Time Series Scalar Plot

Time-series scalar plots are described here. Scalar data is defined as one-dimensional data where there is one measurement for every time stamp. This definition includes all scalar sensors, such as temperature, on both stationary and mobile platforms such as Wally (a crawler in Barkley Canyon) or the Vertical Profiling System (VPS). Multi-dimensional data from instruments like multibeam sonar, hydrophones, video cameras and other complex instruments are excluded. For 'Instruments by Location' and 'Variables by Location' data searches, data from multiple device deployments will be combined when they are compatible, so that users will see a single continuous record even though multiple devices/sensors contributed that data. Plots are available for all sensors on a device or variables by location search tree node or on a per sensor basis.

Oceans 3.0 API filter: dataProductCode=TSSP

Revision History

  • 20150806: Device-level plots added to support state of environment data preview
  • 20130725: Data product options implemented with more plot types, resample period, etc.
  • 20120627: station search fully supported
  • 20101130: 1 minute interval added to resampling options
  • 20100513: Resampling option introduced
  • 20091208: Data product initially released

Data Product Options

Quality Control
 

For time series scalar plots:

Raw Data

When this option is selected, raw data will be supplied in the data products: no action is taken to modify the data. In general, all scalar data is associated with a quality control flag. For plots, such as the time series scalar plot, data that fail quality control are marked on the plot with coloured data points and flag markers for emphasis.
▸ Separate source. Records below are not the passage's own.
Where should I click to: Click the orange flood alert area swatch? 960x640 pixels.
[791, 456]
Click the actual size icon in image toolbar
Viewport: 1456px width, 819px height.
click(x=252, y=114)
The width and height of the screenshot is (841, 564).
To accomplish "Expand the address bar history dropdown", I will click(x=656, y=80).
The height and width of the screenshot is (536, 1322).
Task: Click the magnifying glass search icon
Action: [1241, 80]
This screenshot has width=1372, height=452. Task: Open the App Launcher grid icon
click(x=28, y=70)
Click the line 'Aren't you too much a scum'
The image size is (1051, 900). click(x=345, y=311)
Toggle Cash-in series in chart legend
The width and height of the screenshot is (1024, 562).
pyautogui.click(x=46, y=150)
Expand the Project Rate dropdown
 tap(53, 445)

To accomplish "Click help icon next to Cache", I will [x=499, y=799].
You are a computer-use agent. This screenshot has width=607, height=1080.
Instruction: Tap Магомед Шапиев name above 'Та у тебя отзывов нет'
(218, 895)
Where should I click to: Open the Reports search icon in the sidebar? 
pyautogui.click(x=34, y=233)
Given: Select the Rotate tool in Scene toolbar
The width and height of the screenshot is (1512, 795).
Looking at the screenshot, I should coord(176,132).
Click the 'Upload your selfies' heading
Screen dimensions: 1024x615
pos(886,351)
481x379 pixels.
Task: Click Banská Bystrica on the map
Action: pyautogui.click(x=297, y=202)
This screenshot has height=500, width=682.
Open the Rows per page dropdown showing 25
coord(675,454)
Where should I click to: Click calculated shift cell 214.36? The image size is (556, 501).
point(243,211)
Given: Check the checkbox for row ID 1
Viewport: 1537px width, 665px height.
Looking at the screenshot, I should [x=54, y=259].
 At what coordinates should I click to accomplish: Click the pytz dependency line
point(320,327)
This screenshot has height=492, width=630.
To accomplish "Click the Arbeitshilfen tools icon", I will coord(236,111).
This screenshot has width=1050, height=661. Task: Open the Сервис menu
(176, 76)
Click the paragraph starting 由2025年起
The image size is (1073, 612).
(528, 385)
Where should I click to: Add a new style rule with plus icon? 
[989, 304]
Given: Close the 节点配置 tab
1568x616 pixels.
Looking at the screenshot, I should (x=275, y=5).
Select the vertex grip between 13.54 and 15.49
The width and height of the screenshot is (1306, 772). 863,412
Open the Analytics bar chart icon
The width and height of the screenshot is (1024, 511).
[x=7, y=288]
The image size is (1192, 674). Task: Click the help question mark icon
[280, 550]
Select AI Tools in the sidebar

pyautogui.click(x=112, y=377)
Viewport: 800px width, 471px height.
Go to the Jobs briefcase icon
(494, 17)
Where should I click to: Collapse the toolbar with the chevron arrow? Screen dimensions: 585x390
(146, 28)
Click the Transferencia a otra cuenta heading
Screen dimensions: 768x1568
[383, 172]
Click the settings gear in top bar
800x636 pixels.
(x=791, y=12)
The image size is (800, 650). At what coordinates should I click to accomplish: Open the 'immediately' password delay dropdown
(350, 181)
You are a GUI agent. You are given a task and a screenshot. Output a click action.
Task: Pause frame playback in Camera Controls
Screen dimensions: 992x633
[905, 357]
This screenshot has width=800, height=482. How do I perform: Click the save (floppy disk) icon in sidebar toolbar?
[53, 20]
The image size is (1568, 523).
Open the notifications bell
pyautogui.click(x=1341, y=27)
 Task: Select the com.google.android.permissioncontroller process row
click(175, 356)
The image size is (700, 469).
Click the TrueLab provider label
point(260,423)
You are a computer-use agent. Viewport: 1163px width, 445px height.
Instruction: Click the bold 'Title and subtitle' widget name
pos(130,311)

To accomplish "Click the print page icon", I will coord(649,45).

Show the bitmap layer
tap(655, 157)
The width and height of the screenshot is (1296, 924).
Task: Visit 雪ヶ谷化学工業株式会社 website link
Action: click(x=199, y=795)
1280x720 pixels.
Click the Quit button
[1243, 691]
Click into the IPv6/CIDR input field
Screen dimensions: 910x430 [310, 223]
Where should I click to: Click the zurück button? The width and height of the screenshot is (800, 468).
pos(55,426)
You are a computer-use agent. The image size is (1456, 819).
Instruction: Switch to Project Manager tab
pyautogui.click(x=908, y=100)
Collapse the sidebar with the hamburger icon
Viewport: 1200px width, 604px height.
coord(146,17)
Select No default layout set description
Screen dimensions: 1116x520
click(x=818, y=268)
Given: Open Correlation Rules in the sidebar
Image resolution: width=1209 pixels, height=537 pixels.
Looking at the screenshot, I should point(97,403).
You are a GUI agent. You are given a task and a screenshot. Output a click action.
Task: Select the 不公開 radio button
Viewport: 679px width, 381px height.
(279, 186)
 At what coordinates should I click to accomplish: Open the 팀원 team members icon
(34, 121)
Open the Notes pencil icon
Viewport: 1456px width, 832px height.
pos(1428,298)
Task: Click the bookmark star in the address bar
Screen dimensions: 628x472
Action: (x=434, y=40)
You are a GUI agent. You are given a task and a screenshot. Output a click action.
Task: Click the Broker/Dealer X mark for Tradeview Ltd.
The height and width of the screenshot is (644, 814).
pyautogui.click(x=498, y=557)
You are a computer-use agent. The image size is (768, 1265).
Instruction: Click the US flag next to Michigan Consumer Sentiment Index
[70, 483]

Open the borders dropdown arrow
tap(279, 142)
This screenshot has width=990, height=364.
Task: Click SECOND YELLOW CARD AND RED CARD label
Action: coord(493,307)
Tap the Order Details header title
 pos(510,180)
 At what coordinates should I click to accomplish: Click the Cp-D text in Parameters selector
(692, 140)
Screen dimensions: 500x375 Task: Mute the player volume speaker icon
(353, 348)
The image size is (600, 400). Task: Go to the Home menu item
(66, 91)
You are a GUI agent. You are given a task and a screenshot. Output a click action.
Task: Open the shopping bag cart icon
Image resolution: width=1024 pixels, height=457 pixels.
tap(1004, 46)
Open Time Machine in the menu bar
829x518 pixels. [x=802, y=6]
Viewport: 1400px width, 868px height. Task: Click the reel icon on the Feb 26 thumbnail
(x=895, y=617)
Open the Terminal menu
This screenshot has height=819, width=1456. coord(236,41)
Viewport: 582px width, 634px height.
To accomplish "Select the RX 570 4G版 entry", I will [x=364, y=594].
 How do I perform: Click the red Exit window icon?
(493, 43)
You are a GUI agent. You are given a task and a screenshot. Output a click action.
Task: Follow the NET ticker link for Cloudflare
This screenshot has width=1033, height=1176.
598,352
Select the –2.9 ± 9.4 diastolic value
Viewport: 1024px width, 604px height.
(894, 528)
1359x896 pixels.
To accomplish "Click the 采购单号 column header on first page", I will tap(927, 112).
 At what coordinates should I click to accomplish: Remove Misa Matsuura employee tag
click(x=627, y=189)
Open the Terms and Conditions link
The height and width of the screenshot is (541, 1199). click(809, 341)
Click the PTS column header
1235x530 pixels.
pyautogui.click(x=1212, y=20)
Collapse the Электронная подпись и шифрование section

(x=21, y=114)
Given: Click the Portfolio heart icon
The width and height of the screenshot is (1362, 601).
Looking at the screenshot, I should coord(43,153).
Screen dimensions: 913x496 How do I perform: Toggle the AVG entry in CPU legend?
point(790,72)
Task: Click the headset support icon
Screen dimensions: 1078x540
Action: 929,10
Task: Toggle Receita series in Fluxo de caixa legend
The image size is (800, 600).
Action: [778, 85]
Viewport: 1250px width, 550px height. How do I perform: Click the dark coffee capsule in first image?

Oceans 3.0 API filterdpo_qualityControl=0

Clean Data

Selecting this option will cause any data values with quality control failures (QAQC flags 3, 4 and 6) to be replaced with NaNs. Because NaNs cannot be plotted, quality control failures will be excluded from any plots under the clean option. For all data products, when resampling with the clean option, any data with quality control failures are removed prior to the resampling (this rule applies to all resampling types: average, min/max, etc).

This is the default option for all data products.

Oceans 3.0 API filterdpo_qualityControl=1

File-name mode field

'clean' is added to the file-name when the quality option is set to clean data.

Resampling

For time series scalar plots:

Resample Type:

  • None - no resampling.

          Oceans 3.0 API filter: dpo_resample=none

  • Average - the mean value within resample period (fixed-window averaging without overlap). This is also known as a 'box-car' or ensemble average. It is subject to the 70% data completeness QAQC check (see below) with the exception of engineering data or data from irregular or scheduled sampling. Only available with the clean data product option.

          Oceans 3.0 API filter: dpo_resample=average and dpo_average={0, 60, 600, 900, 3600, 86400}

  • Min/Max - the most extreme minimum and maximum values within resample period. It is subject to the 70% data completeness QAQC check (except for engineering data or data from irregular or scheduled sampling); QAQC flags are taken from the extreme data points.

     Oceans 3.0 API filter: dpo_resample=minMax and dpo_minMax={0, 60, 600, 900, 3600, 86400}

  • Min/Max+Avg - the combination of the min/max and average as described above. The average is always calculated from clean data and will be NaN if there is less than 70% data available after cleaning. QAQC flags for min/max+avg with automatic resampling are the worst flag in the resample period, which includes the 70% check on data completeness (except for engineering data or data from irregular or scheduled sampling). This is the default option for time series scalar plots, other plots, such as the BHT, AGO, profile or staircase plots will have different options and defaults.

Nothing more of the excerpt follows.